- Born: 1974 (age 51–52) Oklahoma City, Oklahoma, United States
- Education: Texas Woman's University
- Known for: Photography
- Movement: Contemporary Surrealist

= Kelli Connell =

American photographer

Kelli Connell (born 1974) is an American contemporary photographer. Connell is known for creating portraits, which may appear as self-portraits. Her work is held in the collections of the Columbus Museum of Art, the High Museum of Art, the Los Angeles County Museum of Art, the Museum of Fine Arts Houston, the Museum of Contemporary Photography and the Dallas Museum of Art.

==Early life and education==
Kelli Connell was born in 1974 in Oklahoma City, Oklahoma. Connell took her first photography class as a junior in high school, and was influenced early on by the work of Roni Horn, Francesca Woodman, and Larry Sultan. She received her BFA in Photography and Visual Arts Studies at the University of North Texas. In 2003, Connell received her Masters in Fine Arts in Photography and a minor in Art history from Texas Woman’s University.

==Artistic career==
Connell became a photographer to explore how photography can raise questions. In 2011, Decode Books released her first monograph, Double Life, in which she presented 36 color photographs of two young women occupied in their day to day activities of pleasure and reflection. Double Life seeks to question ideas of identity, gender roles, and expectations made by society on the individual. The series, which depicts a woman in a romantic relationship with herself, shows the "couple" having intimate and private moments in their lives. Connell uses her art to define the multiple sides of the self in the overall human experience. The portraits are also a case of identity. Connell worked with the same model over a series of years to produce the work.
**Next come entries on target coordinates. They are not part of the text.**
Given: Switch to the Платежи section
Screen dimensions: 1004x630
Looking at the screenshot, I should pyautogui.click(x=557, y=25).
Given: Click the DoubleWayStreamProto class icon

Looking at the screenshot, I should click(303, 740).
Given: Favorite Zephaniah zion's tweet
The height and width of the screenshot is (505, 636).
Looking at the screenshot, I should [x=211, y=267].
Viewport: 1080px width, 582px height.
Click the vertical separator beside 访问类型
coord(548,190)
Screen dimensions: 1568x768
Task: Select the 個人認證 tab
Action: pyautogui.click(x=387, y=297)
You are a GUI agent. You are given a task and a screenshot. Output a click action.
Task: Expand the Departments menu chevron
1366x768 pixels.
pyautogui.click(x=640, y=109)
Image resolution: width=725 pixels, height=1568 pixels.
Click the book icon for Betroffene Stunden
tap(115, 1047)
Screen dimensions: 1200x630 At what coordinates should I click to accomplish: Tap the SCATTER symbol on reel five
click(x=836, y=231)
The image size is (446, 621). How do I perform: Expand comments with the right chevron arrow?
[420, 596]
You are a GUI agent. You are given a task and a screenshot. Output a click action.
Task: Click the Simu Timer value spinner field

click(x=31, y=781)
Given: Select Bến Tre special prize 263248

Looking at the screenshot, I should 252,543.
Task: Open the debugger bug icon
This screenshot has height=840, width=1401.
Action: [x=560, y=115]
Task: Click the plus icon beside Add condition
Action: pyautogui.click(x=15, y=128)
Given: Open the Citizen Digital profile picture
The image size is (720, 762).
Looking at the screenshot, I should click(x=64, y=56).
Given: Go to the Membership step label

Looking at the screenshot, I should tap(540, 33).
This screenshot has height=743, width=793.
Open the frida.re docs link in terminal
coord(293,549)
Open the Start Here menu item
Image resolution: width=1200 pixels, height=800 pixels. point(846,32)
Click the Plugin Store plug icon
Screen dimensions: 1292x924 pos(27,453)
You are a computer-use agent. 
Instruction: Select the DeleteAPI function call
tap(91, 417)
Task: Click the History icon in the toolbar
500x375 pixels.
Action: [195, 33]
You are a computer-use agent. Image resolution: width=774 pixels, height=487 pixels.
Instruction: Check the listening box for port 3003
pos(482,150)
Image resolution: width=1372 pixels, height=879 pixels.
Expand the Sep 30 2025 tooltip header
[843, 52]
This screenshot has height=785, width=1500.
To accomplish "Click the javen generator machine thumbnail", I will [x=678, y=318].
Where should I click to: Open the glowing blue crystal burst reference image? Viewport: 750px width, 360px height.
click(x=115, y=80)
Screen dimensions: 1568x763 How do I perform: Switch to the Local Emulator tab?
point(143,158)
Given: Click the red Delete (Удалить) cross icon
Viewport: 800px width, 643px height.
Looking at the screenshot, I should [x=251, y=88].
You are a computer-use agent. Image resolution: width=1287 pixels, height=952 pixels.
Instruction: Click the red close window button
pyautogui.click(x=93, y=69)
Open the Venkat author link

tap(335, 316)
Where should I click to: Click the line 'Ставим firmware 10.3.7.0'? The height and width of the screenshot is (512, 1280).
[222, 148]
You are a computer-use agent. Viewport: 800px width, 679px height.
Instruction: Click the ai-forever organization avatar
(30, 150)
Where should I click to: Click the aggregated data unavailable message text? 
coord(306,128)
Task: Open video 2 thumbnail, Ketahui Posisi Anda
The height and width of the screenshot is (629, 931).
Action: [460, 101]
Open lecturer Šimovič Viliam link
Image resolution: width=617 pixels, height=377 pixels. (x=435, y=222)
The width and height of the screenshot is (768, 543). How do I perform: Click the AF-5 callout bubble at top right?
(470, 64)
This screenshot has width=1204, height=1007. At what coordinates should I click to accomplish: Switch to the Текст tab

Until 2025, she served as a professor at Columbia College Chicago, where she taught, mentored, and "established herself as part of an important group of Chicago photographers exploring a distinctive brand of psychological portraiture."

==Collections==

- Columbus Museum of Art
- Dallas Museum of Art
- Los Angeles County Museum of Art
- "Carnival", 2006, Metropolitan Museum of Art, New York City
- Museum of Contemporary Photography
- Museum of Fine Arts Houston

==Group Exhibitions==

- FEEL ME, Trapholt Museum of Modern Art and Design, Denmark, 2024
- Gorgeousness, Benrubi Gallery, New York, NY, 2024
- o_ Man!, Kelli Connell and Natalie Krick, Silver Eye Center for Photography, Pittsburgh, PA, 2024
- Traces on the Landscape, Princeton University Art Museum, Princeton, NJ, 2023
- All Roads are Open: Traveling Women Photographers Kunstforum Hermann Stenner, Bielefeld, Germany, 2023
- OFF-SPRING: New Generations, 21c Museum, Chicago, IL, 2023
- Refracting Histories, Museum of Contemporary Photography, Chicago, IL, 2022
- Rewriting Art History, Photographic Center Northwest, Seattle, WA, 2022
- Gaze Maze II: Seeing Double, Elsa Art Space, Bielefeld, Germany, 2022
- Tomorrow, and Tomorrow, and Tomorrow, The Design Museum of Chicago, Chicago, IL, 2022
- Collaborating with the Archive, Filter Photo, Chicago, IL, 2021
- Selections from the Permanent Collection: Contemporary Art, Westmont Ridley-Tree Museum of Art, Santa Barbara, California, 2021
- Keeper of the Hearth, Houston Center for Photography, Houston, TX, 2020

==Solo Exhibitions==

- Living with Modernism: Kelli Connell's Pictures for Charis and Double Life, Elmhurst Art Museum, Elmhurst, IL, 2026
- Center for Creative Photography, Tucson, AZ Cleveland Museum of Art, Cleveland, OH, 2025
- High Museum of Art, Atlanta, GA, 2024
- Pictura Gallery, Bloomington, IN Silver Eye Center for Photography, Pittsburgh, PA, 2023
- Sheldon Museum of Art, Lincoln, NE Blue Sky Gallery, Portland, OR, 2022
- Center for Photography Woodstock, NY Alice Austen House, Staten Island, NY, 2021
- Double Life, Columbus Museum of Art, Columbus, Ohio, 2004
- Kelli Connell: Photographs, Kendall College of Art and Design, Ferris State University, Grand Rapids, Michigan, 2009

==Interviews==

- Kelli Connell - Episode 73, PhotoWork with Sasha Wolf, February 29, 2024
- Q+A: Kelli Connell, Strange Fire with Jess T. Dugan, January 4, 2018

==Publications==
- Double Life. Seattle: Decode 2011. With Susan Bright. ISBN 978-0-9793373-9-0.
- Pictures for Charis. Aperture 2024. ISBN 978-1-5971155-9-9.

==Personal life==
Connell is married to sculptor Betsy Odom.